篝八千代(かがりやちよ)。それが、あたしのフルネームだ……。そうだそうだ。んで、こいつは二つ下の妹、篝悠子(かがりゆうこ)。名前は思い出した。うわ、顔すげえ似てんな」

「……お姉ちゃん、なんで死んじゃったんですかね?」

 似た顔の女が、別回線で同時に別の話をするものだから、俺の頭はぎりぎりと唸りを上げる。

「俺には、なんとも……」

 この妹とは親しくもなんともない、必然的に話題は八千代のことになるだろう。俺に問いかけたかったというより、口をついて出てきた言葉がそれだった、といった感じだ。だから、俺もぼんやりとした返事だけをかえす。

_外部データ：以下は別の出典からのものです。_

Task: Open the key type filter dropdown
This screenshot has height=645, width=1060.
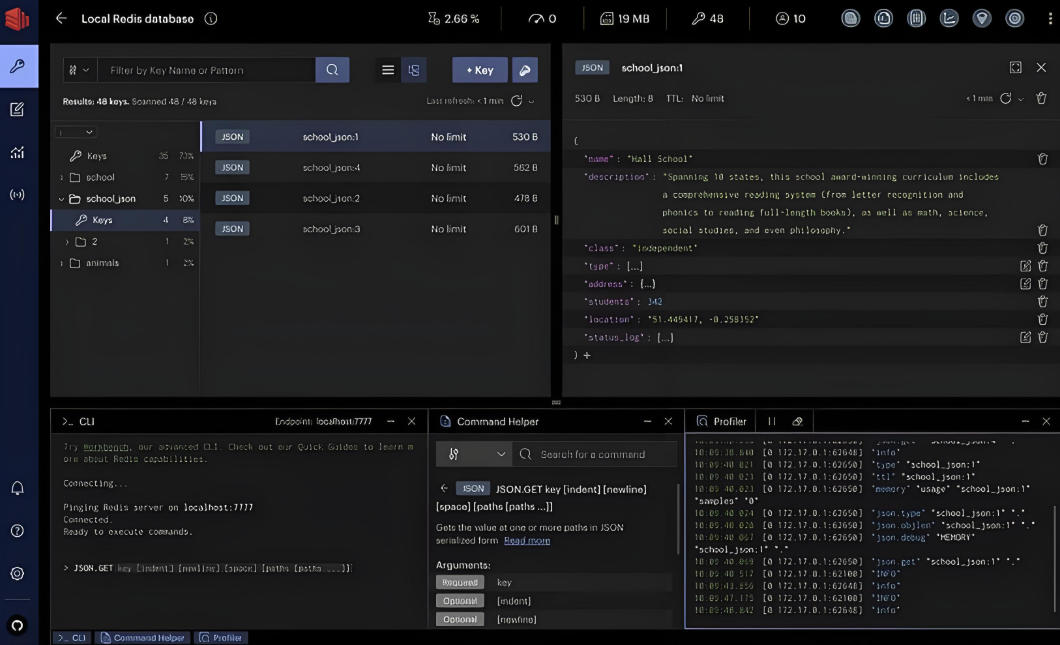Action: (x=79, y=70)
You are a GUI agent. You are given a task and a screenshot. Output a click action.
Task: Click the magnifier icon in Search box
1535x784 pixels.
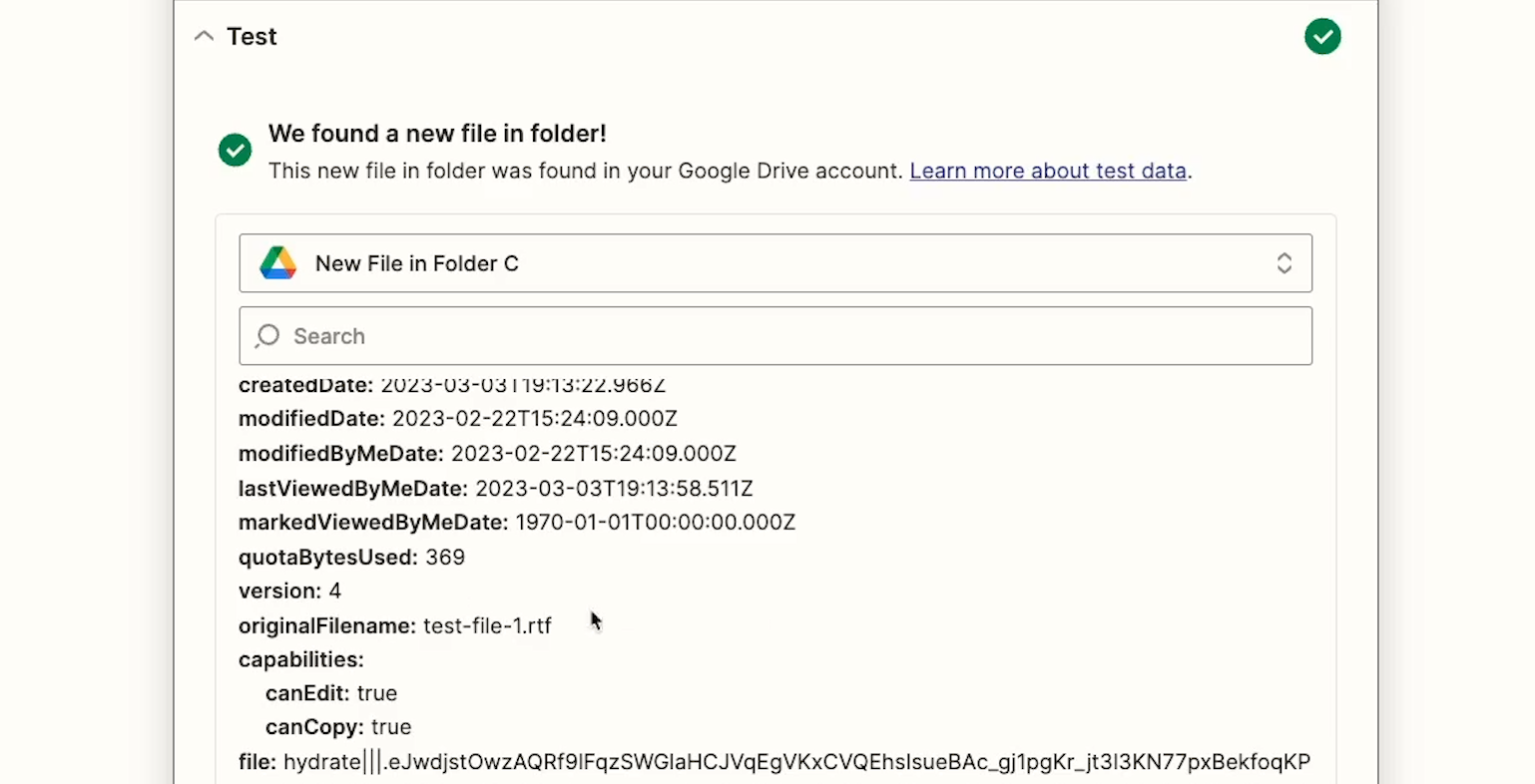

 居心地が悪くて、何度目かのグラスを口に運んだとき――、


「深雪さんが殺したとか?」


 ――そんなことを、八千代に似た顔で言われ、俺は麦茶の入ったグラスを少し噛んだ。

「そんなわけない」

 動揺を抑え込んで、ぴしゃりと言ってのけることができた。さっきから、急に押し黙った右肩が恐ろしく冷える。

「ですよねー」

 妹は、苦笑いなのか、照れ笑いなのか、ぎこちない笑みを浮かべる。

「もしそうだったら、たぶん次はわたしかなって思ったんですよね」

「……どういう意味だ」

 おもわず詰問するような口調になってしまい、少し焦る。

「お姉ちゃんは息が詰まってたんですよ、きっと。そして、死んだ」

 かちり、と時計の短針が落ちる音。深雪さんは無関係なんでしょうけど、と妹は喋り続ける。

「お姉ちゃんの代わりに、今度はわたしの息が詰まってます。そこに、また深雪さんが現れた。なんの根拠もないんですけど、それでなんとなく、次はわたしの番かなと」

 度しがたい。なんて気持ちの悪い台詞だ。むくむくと怒りが込み上げてくる。

 お前は知っているはずだ。他ならぬお前の姉のことだ。知らないはずがない。お前では足りないのだ。てんで足りない。八千代のように、ぶち抜けた熱量をお前からは感じられない。そして、なにより、一番近くにいたはずのお前なら八千代をどうにかできたはずだ。

 と、冷たい手が俺の首筋をなでた。それから、頭の上に顎を載せられている感覚があった。

「深雪。あたしの部屋に行きたい」

 赤く燃え上がった神経が、白く冷たい小さな手と飄々とした声のおかげで、もくもくと水蒸気をともなって静まっていった。

「そんなもん、気のせいと気の迷いだ」

 そんな台詞を妹に吐き捨て、俺は麦茶を飲み干して立ち上がった。八千代の部屋を見せて欲しいと言うと、妹はただ黙って頷いた。